Di daerah asal Yupinus dan Angelina, ketersediaan sekolah dasar dan sekolah menengah pertama sangat terbatas. Dari kampungnya, mereka harus berjalan berjam-jam ke sekolah terdekat. Kondisi inilah—selain faktor kesadaran orangtua akan arti pendidikan—yang selalu menyulitkan anak-anak untuk mengenyam bangku pendidikan.
Beruntung, Yupinus dan Angelina merupakan bagian dari 340 peserta didik di Sekolah Taruna Papua. Anak-anak setempat yang mayoritas dari suku Amungme ini dikatakan beruntung karena sejak awal mengenyam pendidikan terfokus dan memperoleh beasiswa penuh untuk kehidupan sehari-hari ataupun biaya pendidikan.
Dengan beasiswa penuh dari Lembaga Pengembangan Masyarakat Amungme dan Kamoro (LPMAK), mereka diambil dari kampung-kampung pedalaman di Mimika untuk bersekolah. Daerah mereka rata-rata hanya bisa dijangkau dengan pesawat terbang kecil ataupun perahu.
Mereka dibawa LPMAK dengan model kuota, bukan seleksi untuk bersekolah di Taruna Papua. ”Kami tidak memilih siapa yang wajib masuk, tetapi siapa yang antar-anak duluan itu kami akomodasi. Kami melihat semangat orangtua,” kata Vebian Magal, Wakil Sekretaris Eksekutif Bidang Pendidikan dan Kesehatan.
Semangat orangtua ini penting untuk mendukung anak-anak mereka yang tinggal jauh dari orangtua. Di Timika, anak-anak akan tinggal di asrama yang lokasinya hanya terpisah pagar besi dengan bangunan sekolah.
Anak-anak SD tinggal di bangunan asrama yang masih baru. Sementara anak SMP tinggal di bangunan asrama lama yang masih satu kompleks seluas 13,5 hektar ini.

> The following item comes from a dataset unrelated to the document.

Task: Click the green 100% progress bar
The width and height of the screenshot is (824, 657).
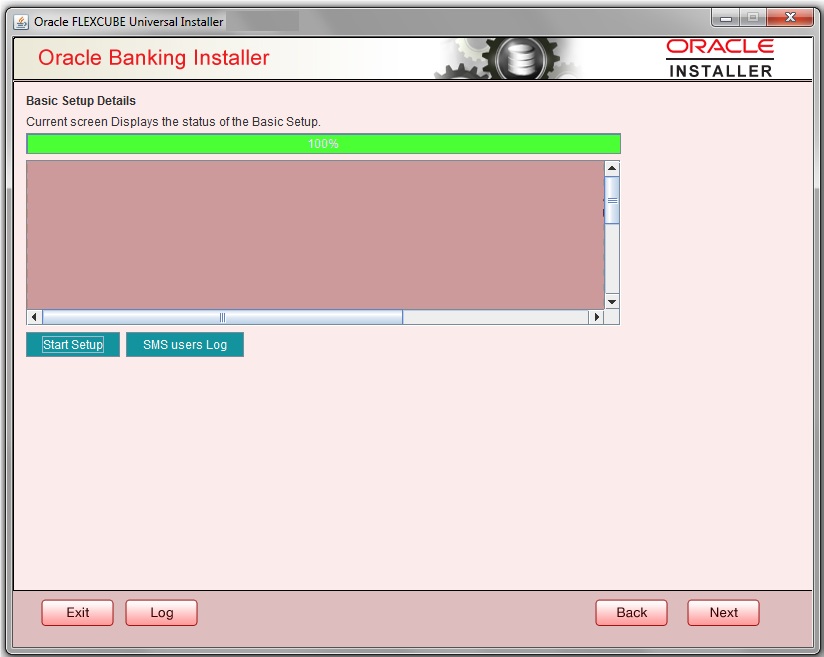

Di asrama, anak-anak ditemani 24 pembina yang menemani dan mendampingi anak-anak secara personal. Bermodalkan kesabaran yang tinggi karena karakter dan latar belakang keluarga tiap anak yang berbeda-beda, para pembina ini merangkap menjadi orangtua sementara yang juga tinggal di asrama.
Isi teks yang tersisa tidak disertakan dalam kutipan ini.